* To do *
Every line in the records below with the string "agent" needs to be copied out.
· · · · · · ·
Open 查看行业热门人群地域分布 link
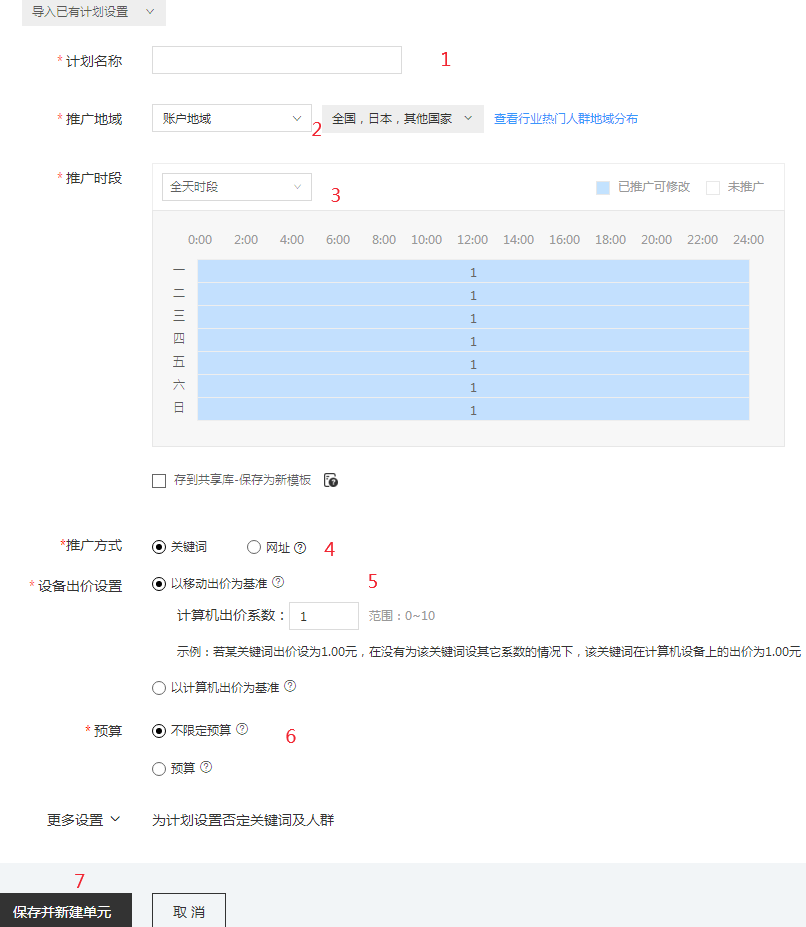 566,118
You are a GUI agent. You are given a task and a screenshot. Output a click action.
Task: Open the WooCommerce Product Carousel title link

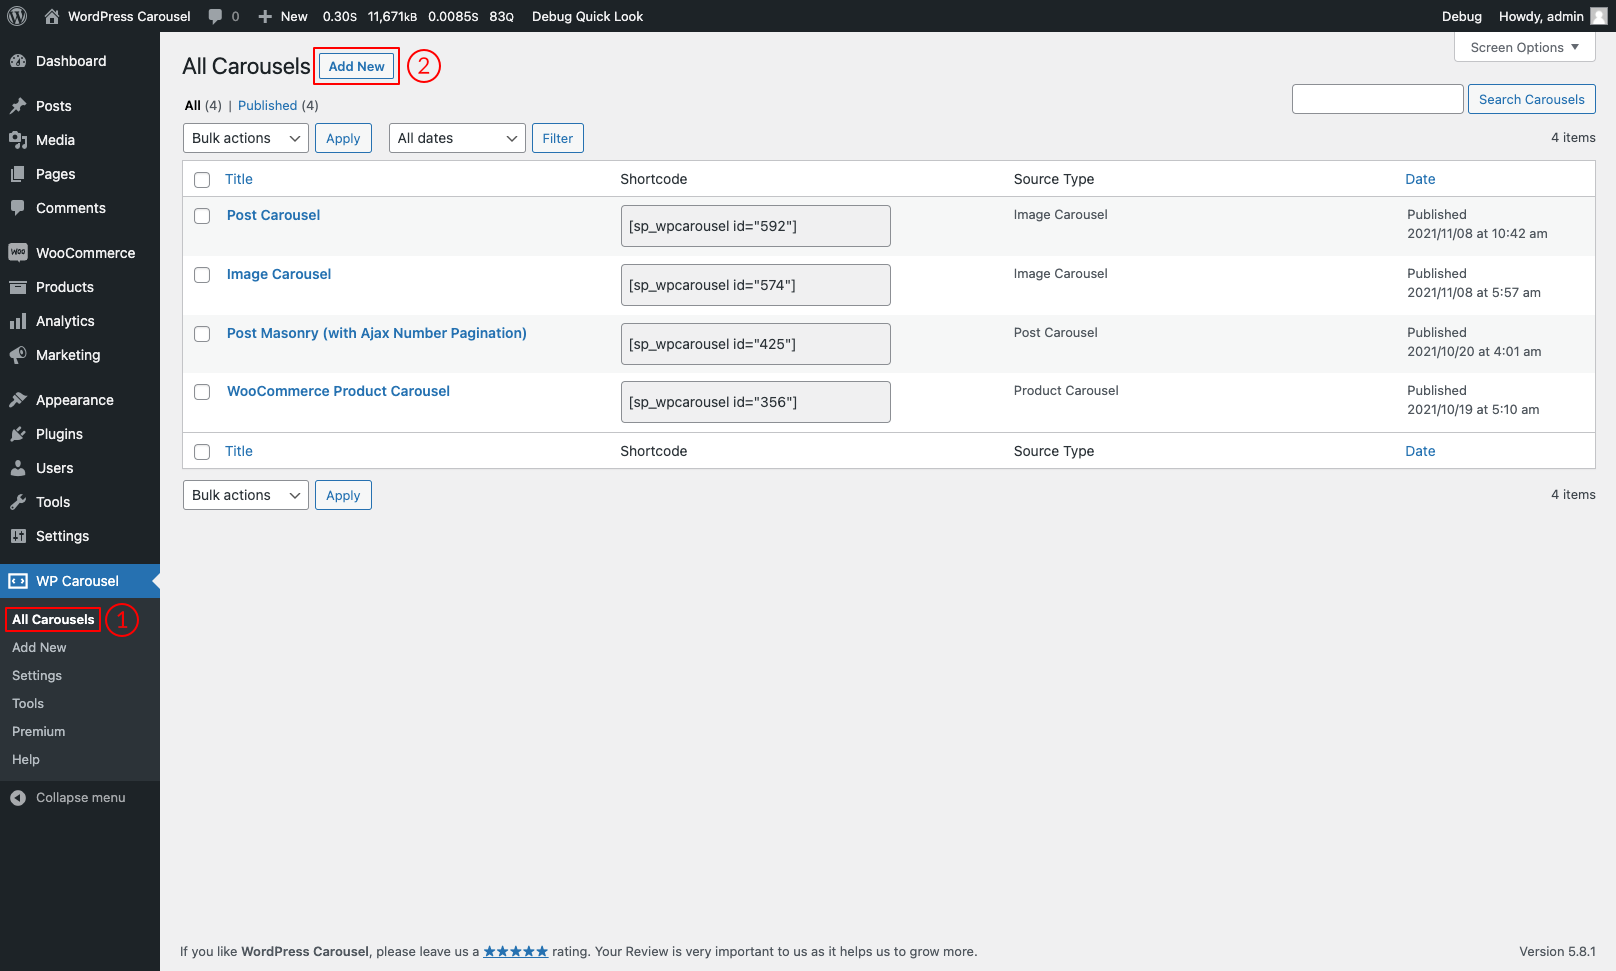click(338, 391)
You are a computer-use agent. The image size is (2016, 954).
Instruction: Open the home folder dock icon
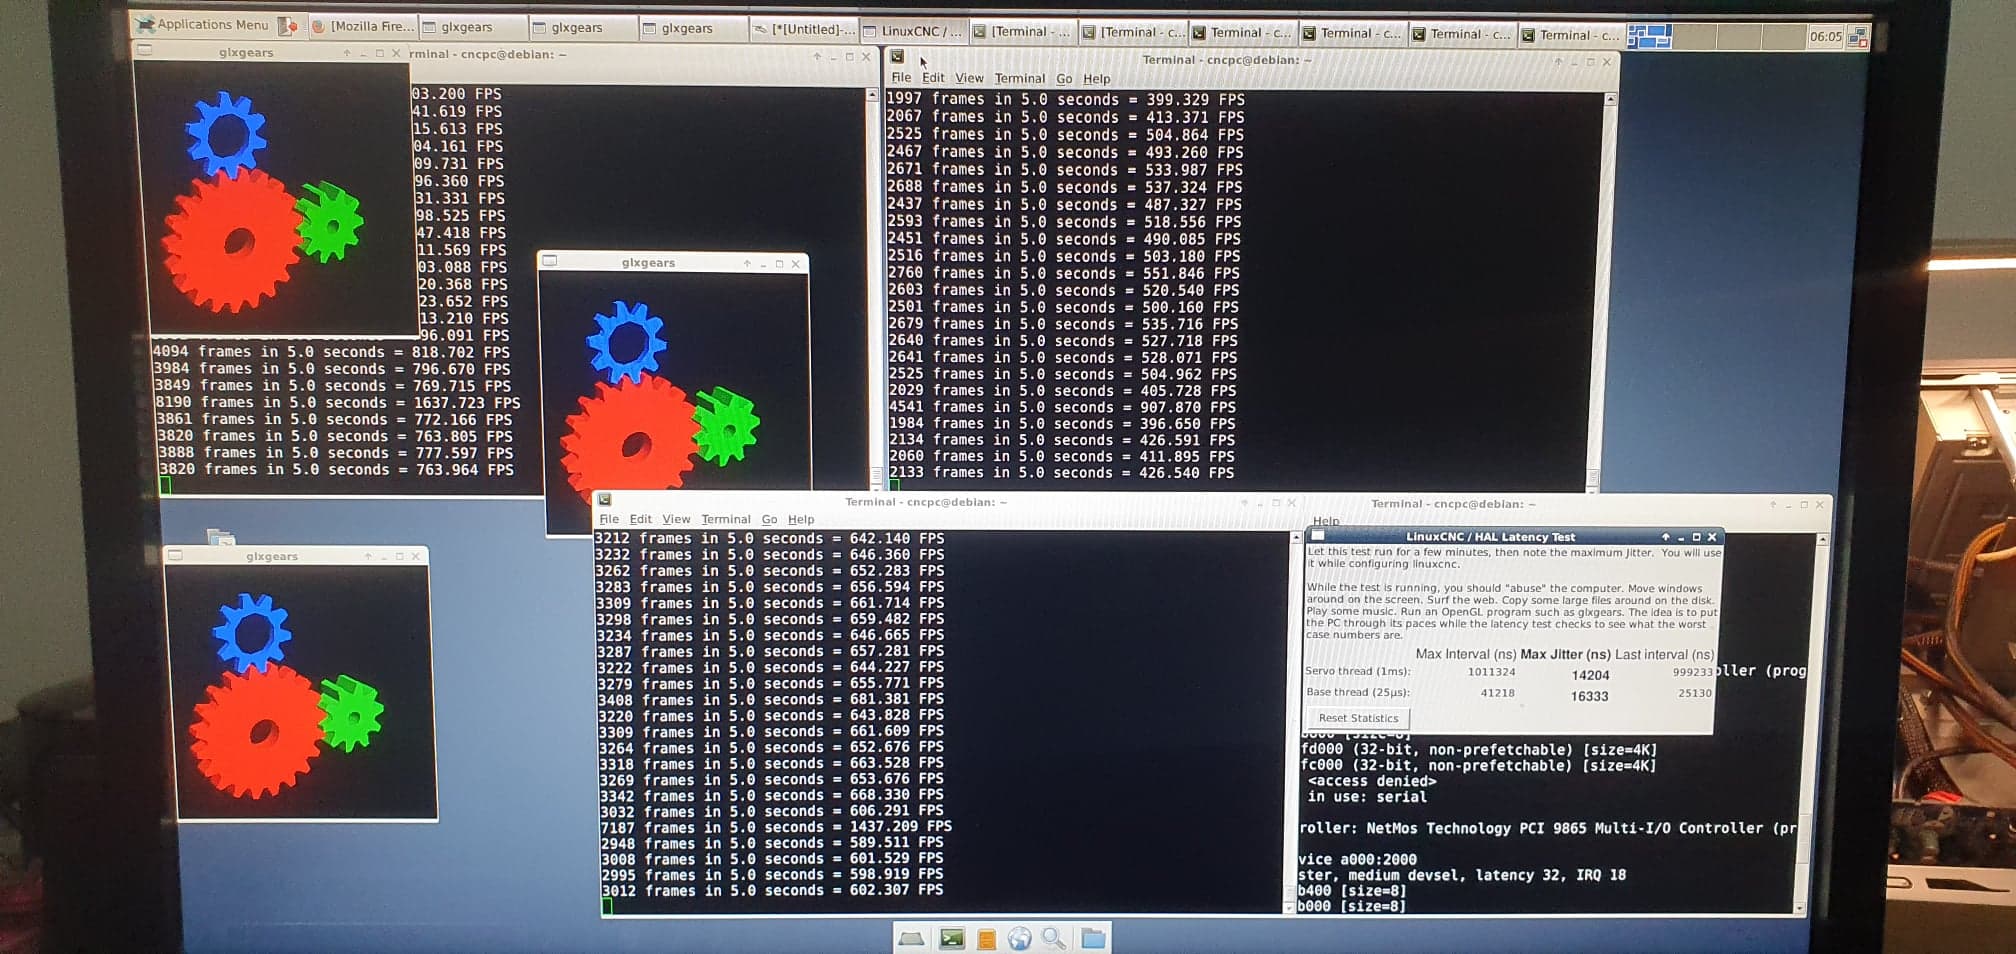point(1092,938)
· · · · · · ·
* Exercise output *
You are a GUI agent. You are given a task and a screenshot. Output a click action.
You are a computer-use agent. The image size is (2016, 954).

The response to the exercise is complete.